Authors Note: A client of mine told me about this back in 2014 and I have not stopped talking about it since then. Nothing has influenced my thinking on technology strategy more than this framework, and I am excited to share it with you.
Young brilliant minds can be unencumbered by they way things are and, when effectively unleashed, can come up with solutions that are revolutionary in their simplicity and scalability.
“It doesn’t make sense to hire smart people and tell them what to do; we hire smart people so they can tell us what to do.” – Steve Jobs
“I hire people brighter than me and get out of their way.” – Lee Iacocca
This is great when re-thinking how people communicate, shop, or travel. It’s not great when these brilliant minds are trying to re-invent your accounting software.
Critical to your success is understanding when innovation is truly needed, and when the default is good enough. Unfortunately most organizations are not able to strike a balance. They either try to re-invent EVERYTHING or copy EVERYTHING. Below is a framework that you can use to have it both ways.
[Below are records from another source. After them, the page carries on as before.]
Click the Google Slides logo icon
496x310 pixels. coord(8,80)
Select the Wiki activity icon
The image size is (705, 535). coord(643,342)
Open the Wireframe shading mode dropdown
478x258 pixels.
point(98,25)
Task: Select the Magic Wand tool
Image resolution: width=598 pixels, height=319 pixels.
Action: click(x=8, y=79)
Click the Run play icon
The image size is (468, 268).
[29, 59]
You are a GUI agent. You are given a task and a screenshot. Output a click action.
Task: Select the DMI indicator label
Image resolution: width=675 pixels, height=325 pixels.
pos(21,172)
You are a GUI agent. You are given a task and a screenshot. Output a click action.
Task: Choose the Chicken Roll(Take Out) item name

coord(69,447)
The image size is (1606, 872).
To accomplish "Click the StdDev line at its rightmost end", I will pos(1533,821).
The pace laying model divides your application infrastructure up into 3 main components – each with a different purpose and a different strategy to it. The arrow (1) demonstrates the direction of technology (towards commodification) so you always want to make sure that what you are innovating can fit into your platform and your core infrastructure to support scalability. This is why an MVP should be well engineered, not an excuse for sloppy work. If it is effective, it will be a big part of your infrastructure for years to come. From the bottom up, the different layers are as follows:
- Core Systems – Commodity applications (like accounting software or CRM) that are commercial available and are relatively mature (i.e. they have been around a long time and have not changed much) as a technology. These systems need to to work 100% of the time and changing them should be rigorously justified. Flexibility isn’t important for core systems, consistency is.
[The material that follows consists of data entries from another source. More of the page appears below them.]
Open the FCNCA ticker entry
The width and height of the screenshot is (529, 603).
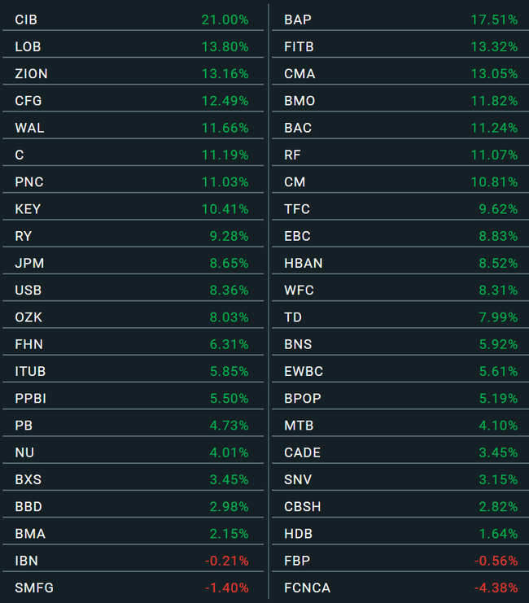tap(307, 588)
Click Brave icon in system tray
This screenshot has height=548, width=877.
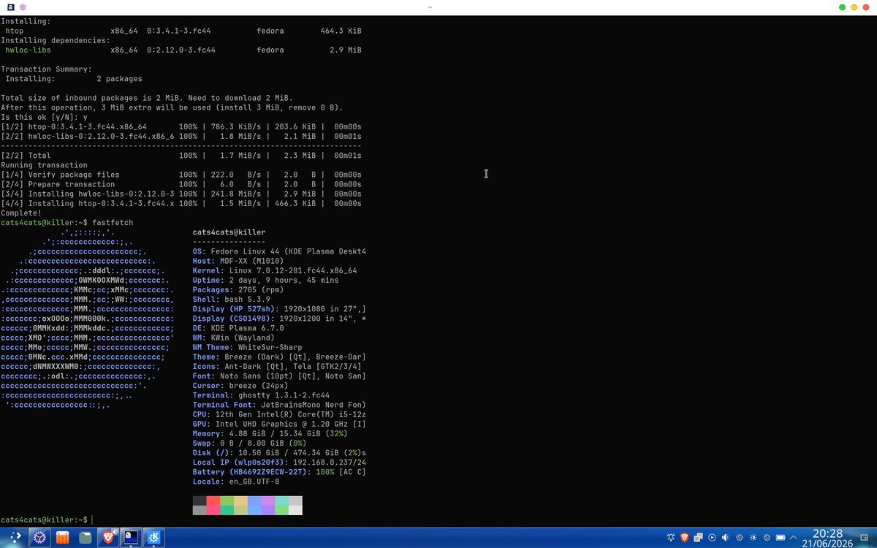click(x=685, y=537)
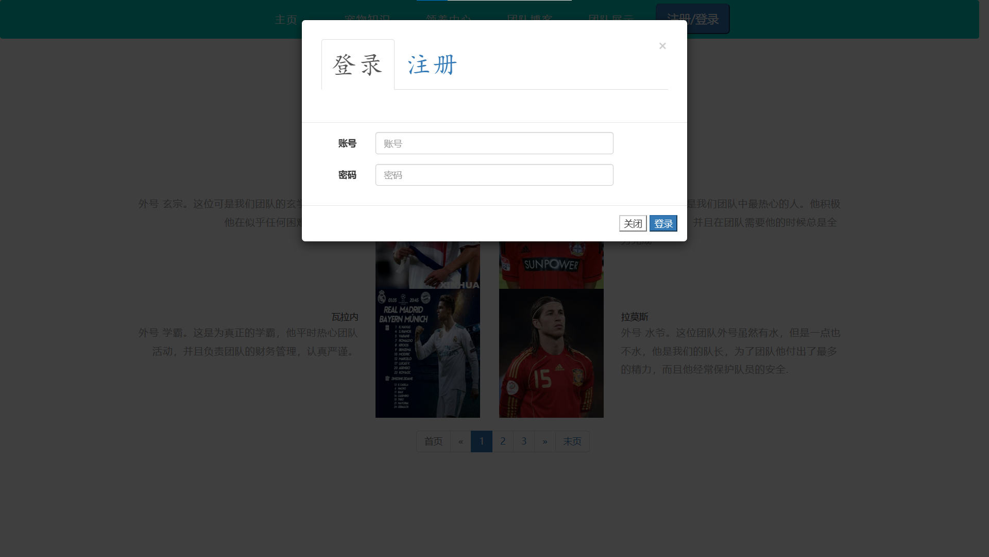Viewport: 989px width, 557px height.
Task: Open the red jersey number 15 photo
Action: [x=551, y=353]
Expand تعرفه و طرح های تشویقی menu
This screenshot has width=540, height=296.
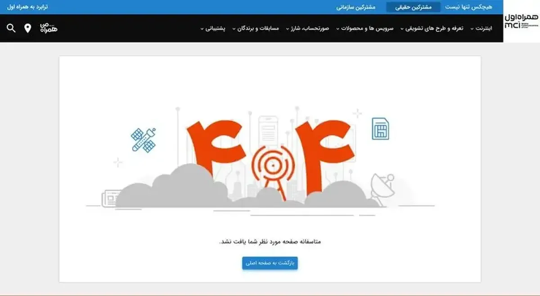[x=432, y=28]
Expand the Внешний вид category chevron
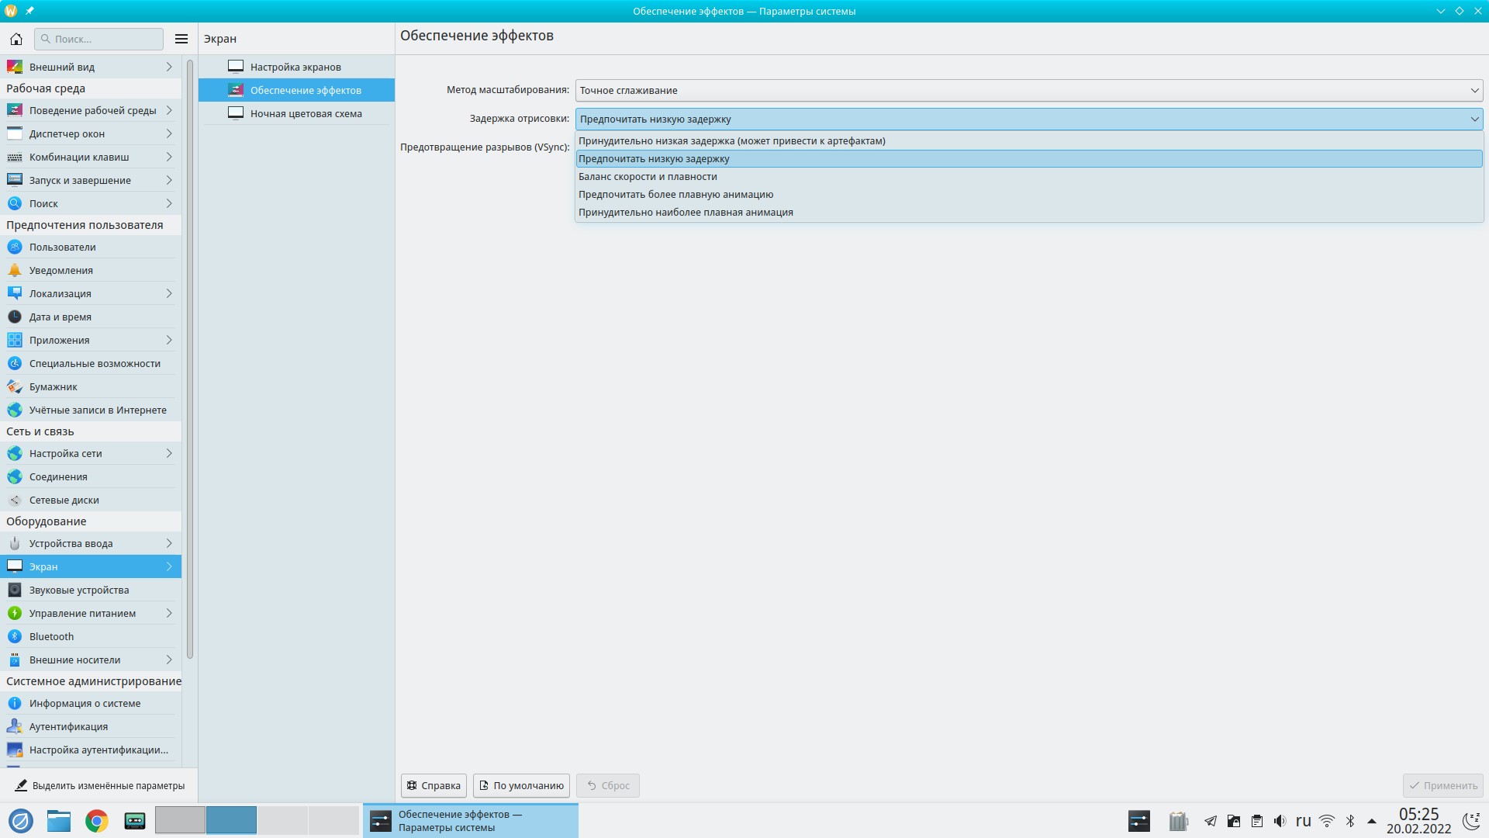The height and width of the screenshot is (838, 1489). click(x=169, y=67)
- Differentiating Systems – These consist of the “secret sauce” that differentiates your business in the marketplace. It could be great customer service, a strong social media capability or a friction less buying experience. These applications are in their teens – they need to be able to scale and work reliably, but they also need to be flexible enough to respond to the needs of customers and the marketplace.
- Innovating Systems – Are the next big bets of the organization. These applications are more likely to fail than be the next big thing (and that’s the point!). They need to be flexible, nimble, and able to use data to demonstrate their utility and prove their initial hypothesis. If it doesn’t work? Shut it down and move on.
The value of this framework is it enables decision makers (like you today, or you someday!) to best prioritize your efforts and determine what the best solution is. Innovative? go for it! Core? Probably best to see what else is out there. Tactically you can use this framework like this.
- Don’t re-invent the wheel – Core applications are mature, and you are probably better off partnering with someone who has been doing it a long time. You don’t need to re-invent accounting software, just find someone who has been doing it well and copy them. This allows you to focus your resources where they needed and ensures that you can take advantage of established learning and best practices.
- The messy middle – When you find something that makes you stand out, make sure that it can be easily integrated into our core infrastructure. This is how you can create a platform (I know, everything is called platform these days, but before it got jargony this is what it meant). Ultimately, these applications will be copied and commodified and it is important to build the right infrastructure with that in mind so that application maintenance and overhead can decrease over time rather than increasing in the form of a large scale re-platforming.
- Re-invent the wheel – Focus your resources and creativity on understanding your customers and solving the next problem they didn’t even know they had. This is where innovation plays a key role and will ensure that you are successful in the future.
But what does this have to do with data?
Organizations get in trouble because they assume that they can use the same approach with all of the different software applications they have. In this case, the wrong framework means that the right outcomes won’t be achieved. If you are re-inventing commodity software in the name of innovation, you are wasting resources and losing time while other, more innovative companies, are able to build more effectively. If you outsource everything, you are essentially settling for “good enough” which is not innovative enough for today’s “winner take most” market place.
Since every system is biased towards how it is measured, and data won’t tell you what to do it will only confirm “what is”, how you measure success using this framework is important. Using historical data and trying to extrapolate only works in the “core” part of the framework because the technology is mature, well established and we can assume that past performance predicts future results. If you want to do something new, you need an idea and you need to run a test. This is how innovation works, you have an idea (not data driven) and you implement it and test it to confirm that it is a good idea (data driven).
So the further you go up on the pace layering model, the more likely you need a test for your idea and the further you go down, the more you can rely on historical data.